With all of that history out of the way, today’s incarnation of Ships Lounge is a bit like a dive bar inhabiting an extended hallway in a submarine, a mashup of Christmas lights, anchors and Budweiser that feels like you could probably touch both walls with your hands at the same time. The layout is simple, a long bar taking up most of the space with skinny, one-person-a-side booths running along the opposite wall. The Christmas light game here is strong, draped lights extending almost the entire length of the space, providing densely packed light throughout. Updates are clear throughout, but the bar itself saw little of that, the fabric lining the surface of the bar worn and torn away in spots.
Blacked out windows preserve the dimly lit tradition here, the pervasive Christmas lights doing most of the work, bouncing off of a mirrored Budwesier-themed crown atop the shelving behind the bar. And though updates are pervasive, so too is the preservation, numerous original murals and artifacts from Ships Lounge days gone by collected and distributed throughout the space. A wall of photos of regulars across the years adds a personal touch to the decoration, the attire in the photos changing as the years rolled by. The ceiling is no doubt secure but at least gives off the vibe that it could probably sink in at any moment, a blue textured surface that sags in a way that it feels almost like an optical illusion.
Further into the space, a pool table sits beneath an upside-down Christmas tree suspended from the ceiling (like I said, the Christmas light game here is strong). This area has been renovated, clearly, over the years as this pool table alcove gives way to fresh flooring and new furniture in a small sitting area just outside of the dive bar’s bathrooms. What looks to be original wall paneling has been placed here to add a little authenticity to the nook, a classic cigarette vending machine doing its part as well.
A short staircase leads up to an entirely renovated space not part of the previous incarnations of Ships Lounge, an area that looks a bit like a captain’s quarters in keeping with the dive bar’s nautical theme. This part of Ships Lounge feels a bit removed from the proceedings on the main floor, which is good for the sake of serenity but probably a bad use of time spent in a 1947 dive bar in northeast Dallas.
As with any renovated dive bar, preservation is always appreciated and held in high regard.

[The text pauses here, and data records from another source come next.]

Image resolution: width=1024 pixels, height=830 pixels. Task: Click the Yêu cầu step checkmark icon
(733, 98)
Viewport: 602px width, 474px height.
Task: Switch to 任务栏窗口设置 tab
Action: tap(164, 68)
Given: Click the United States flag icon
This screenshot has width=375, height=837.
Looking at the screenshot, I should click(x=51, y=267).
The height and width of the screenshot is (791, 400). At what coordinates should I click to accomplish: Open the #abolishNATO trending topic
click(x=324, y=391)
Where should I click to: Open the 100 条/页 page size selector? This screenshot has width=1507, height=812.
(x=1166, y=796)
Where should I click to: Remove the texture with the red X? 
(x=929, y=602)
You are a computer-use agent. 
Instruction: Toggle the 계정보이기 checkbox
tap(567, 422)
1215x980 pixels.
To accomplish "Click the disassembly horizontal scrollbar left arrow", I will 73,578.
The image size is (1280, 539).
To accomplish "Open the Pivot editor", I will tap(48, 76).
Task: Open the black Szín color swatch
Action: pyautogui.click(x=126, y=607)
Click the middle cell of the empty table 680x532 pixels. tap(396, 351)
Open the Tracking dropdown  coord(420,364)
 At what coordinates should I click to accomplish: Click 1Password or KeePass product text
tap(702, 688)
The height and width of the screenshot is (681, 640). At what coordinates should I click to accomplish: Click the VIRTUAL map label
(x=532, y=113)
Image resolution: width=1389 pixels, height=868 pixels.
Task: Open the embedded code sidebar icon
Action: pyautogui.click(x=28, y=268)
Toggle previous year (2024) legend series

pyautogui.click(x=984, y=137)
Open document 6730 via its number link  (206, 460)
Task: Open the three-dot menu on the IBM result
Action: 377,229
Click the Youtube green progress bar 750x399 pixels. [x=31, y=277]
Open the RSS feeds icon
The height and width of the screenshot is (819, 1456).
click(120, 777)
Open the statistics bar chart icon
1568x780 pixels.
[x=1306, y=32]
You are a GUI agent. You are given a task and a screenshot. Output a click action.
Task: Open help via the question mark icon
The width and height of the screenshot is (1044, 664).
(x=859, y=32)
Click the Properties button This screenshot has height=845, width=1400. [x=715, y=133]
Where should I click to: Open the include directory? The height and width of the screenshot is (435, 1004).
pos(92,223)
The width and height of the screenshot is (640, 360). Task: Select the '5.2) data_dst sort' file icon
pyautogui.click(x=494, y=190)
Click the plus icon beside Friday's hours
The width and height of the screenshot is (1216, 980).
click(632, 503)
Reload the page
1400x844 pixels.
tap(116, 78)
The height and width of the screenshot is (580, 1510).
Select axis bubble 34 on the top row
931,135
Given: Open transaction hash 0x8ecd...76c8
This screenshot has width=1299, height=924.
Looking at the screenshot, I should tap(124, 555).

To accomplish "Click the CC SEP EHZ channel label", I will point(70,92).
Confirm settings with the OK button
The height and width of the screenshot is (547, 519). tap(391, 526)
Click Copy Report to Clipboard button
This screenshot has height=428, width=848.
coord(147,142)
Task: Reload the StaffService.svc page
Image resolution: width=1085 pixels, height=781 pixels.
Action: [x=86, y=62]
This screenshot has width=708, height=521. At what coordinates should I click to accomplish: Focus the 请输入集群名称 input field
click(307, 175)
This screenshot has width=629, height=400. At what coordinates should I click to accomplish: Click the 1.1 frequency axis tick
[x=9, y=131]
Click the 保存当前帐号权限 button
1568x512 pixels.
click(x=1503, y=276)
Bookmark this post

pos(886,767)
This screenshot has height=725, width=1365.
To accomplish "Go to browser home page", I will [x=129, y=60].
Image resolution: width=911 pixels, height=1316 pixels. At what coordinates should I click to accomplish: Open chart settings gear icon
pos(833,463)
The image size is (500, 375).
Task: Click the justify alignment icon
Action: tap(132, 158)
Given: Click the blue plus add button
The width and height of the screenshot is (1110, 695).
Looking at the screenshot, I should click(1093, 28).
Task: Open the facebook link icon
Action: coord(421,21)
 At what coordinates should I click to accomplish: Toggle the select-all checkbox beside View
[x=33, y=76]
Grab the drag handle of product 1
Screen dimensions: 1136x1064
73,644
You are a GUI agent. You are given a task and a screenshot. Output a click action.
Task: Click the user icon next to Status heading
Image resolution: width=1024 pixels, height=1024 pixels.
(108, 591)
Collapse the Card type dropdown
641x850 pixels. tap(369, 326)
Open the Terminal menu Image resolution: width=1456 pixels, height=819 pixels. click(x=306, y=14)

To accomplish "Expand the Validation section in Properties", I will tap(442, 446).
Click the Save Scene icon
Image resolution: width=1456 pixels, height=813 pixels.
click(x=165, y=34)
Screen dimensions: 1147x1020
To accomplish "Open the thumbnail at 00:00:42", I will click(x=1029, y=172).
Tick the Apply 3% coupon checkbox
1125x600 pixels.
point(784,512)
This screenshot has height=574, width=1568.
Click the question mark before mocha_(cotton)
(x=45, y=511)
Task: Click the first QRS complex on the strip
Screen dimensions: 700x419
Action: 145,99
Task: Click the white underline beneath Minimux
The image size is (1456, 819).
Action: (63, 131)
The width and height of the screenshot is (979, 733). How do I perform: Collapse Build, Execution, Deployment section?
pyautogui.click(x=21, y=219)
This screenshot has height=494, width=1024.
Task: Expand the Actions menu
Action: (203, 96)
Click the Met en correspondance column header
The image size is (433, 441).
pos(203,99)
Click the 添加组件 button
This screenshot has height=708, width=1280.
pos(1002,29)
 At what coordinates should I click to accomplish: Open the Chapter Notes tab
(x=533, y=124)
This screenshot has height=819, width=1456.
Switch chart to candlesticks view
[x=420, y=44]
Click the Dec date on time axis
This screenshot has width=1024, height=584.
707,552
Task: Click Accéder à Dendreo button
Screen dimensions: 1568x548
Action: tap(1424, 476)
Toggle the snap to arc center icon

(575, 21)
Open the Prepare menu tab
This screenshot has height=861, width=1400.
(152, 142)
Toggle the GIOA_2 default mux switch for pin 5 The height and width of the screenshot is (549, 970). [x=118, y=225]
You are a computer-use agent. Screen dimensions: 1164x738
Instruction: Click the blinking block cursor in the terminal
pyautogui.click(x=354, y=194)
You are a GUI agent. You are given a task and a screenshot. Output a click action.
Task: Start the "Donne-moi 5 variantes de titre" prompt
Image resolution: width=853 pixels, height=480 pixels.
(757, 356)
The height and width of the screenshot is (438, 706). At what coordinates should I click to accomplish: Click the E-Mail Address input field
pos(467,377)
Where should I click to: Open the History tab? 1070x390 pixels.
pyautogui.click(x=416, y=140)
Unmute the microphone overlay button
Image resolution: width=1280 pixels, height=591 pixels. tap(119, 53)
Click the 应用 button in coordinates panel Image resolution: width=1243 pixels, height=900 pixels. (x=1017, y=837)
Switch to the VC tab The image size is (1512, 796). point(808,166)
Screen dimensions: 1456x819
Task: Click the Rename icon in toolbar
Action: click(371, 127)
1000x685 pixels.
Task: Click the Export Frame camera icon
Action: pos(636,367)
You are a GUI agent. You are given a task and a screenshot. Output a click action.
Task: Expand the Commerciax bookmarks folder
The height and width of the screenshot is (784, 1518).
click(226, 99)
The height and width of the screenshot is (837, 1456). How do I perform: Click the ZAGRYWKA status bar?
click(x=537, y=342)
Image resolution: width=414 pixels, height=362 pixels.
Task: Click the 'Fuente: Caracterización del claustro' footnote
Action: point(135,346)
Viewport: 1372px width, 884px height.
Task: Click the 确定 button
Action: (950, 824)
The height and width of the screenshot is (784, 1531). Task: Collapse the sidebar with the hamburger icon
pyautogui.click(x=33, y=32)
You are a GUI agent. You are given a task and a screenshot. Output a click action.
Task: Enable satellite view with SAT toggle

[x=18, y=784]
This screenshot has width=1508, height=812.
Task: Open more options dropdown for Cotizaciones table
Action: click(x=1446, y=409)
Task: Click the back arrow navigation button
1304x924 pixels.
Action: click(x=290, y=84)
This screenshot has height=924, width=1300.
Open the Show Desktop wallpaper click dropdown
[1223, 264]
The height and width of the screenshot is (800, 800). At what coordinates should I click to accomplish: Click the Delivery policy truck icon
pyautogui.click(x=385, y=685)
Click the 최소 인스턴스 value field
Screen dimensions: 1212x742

Ships Lounge looks to have done a decent job in balancing the clear structural needs of a building given a pretty profound face lift with post-Prohibition history seen through the dive bar’s signage, murals and artifacts within. Generally speaking, those elements are still on display and the vibe preserves the underwater dive bar appeal that has made Ships Lounge a Greenville neighborhood staple for many a decade.